In solid cancers, NIK activity is known to induce cancer cell proliferation and immune escape via the induction of de novo transcription of a set of genes, including the oncogene EZH2 (1). NIK is also involved in the metabolic fitness of cancer cells via its direct impact on mitochondrial fission and energy supply regulation (glycolysis vs. Oxphos) (2). Therefore, eliminating NIK from cancer cells using selective degraders concomitantly impacts multiple pathways that are critical for tumor cell biology, leading to the inhibition of cancer cell proliferation and increased tumor immunogenicity. Importantly, in contrast to classic kinase inhibitors, Yukin’s monovalent degraders have a strong selectivity for NIK and impact its kinase activity-dependent AND independent functions. 

1. Pflug, K.M.; Sitcheran, R. Targeting NF-κB-Inducing Kinase (NIK) in Immunity, Inflammation, and Cancer. Int. J. Mol. Sci. 2020, 21, 8470.

2. Kamradt, M.L., Jung, JU., Pflug, K.M. et al. NIK promotes metabolic adaptation of glioblastoma cells to bioenergetic stress. Cell Death Dis 12, 271 (2021).

In hematologic cancers, NIK is overexpressed in many T and B-cell lymphomas, B-cell Leukemias, as well as Multiple Myelomas.

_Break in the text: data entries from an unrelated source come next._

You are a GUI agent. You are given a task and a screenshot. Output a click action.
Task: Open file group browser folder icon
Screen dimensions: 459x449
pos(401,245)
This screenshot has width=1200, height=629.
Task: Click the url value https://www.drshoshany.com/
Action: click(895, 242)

In these hematologic cancers, NIK activates the NFKB2 pathway and EZH2 transcription, leading to proliferation and survival. NIK is also central to the differentiation and survival of autoantibody-producing B lymphocytes in the context of autoimmune diseases such as Systemic Lupus Erythematosus. In these cells, NIK activates the NFKB2 pathway directly downstream of the BAFF and CD40-L receptors, two well-known targets in the field of autoimmunity. The impact of NIK monovalent degraders on B-cell survival and proliferation encompasses hemato-oncologic and autoimmune diseases, with direct action on malignant/pathogenic cell proliferation and survival.

Genetic alteration of NIK or NFKB2 pathway molecules leads to cancer and B-cell deficits.

In non-malignant and non-pathogenic cells, NIK transcription is constitutive; however, newly formed NIK molecules are immediately degraded via the proteasome pathway (3). In malignant and pathogenic cells, NIK is stabilized in the cell cytoplasm, where it activates the NFKB2 pathway, and in the outer membrane of mitochondria, where it promotes mitochondrial fission. It has been observed that NIK degradation via the lysosomal pathway can be triggered after disruption of the NIK/Chaperone (HSP90) interaction (4). The small molecules developed by Yukin selectively bind NIK outside the Kinase domain, disrupt its integrity/conformation, and trigger its degradation via the lysosomal pathway. This novel mode of action ensures a very strong selectivity and the knockdown of all NIK activities within malignant/pathogenic cells, including kinase-independent activities.

3. Kamradt, M.L., Jung, JU., Pflug, K.M. et al. NIK promotes metabolic adaptation of glioblastoma cells to bioenergetic stress. Cell Death Dis 12, 271 (2021).

4. Qing, G., Yan, P., Qu, Z. et al. Hsp90 regulates processing of NF-κB2 p100 involving protection of NF-κB-inducing kinase (NIK) from autophagy-mediated degradation. Cell Res 17, 520–530 (2007).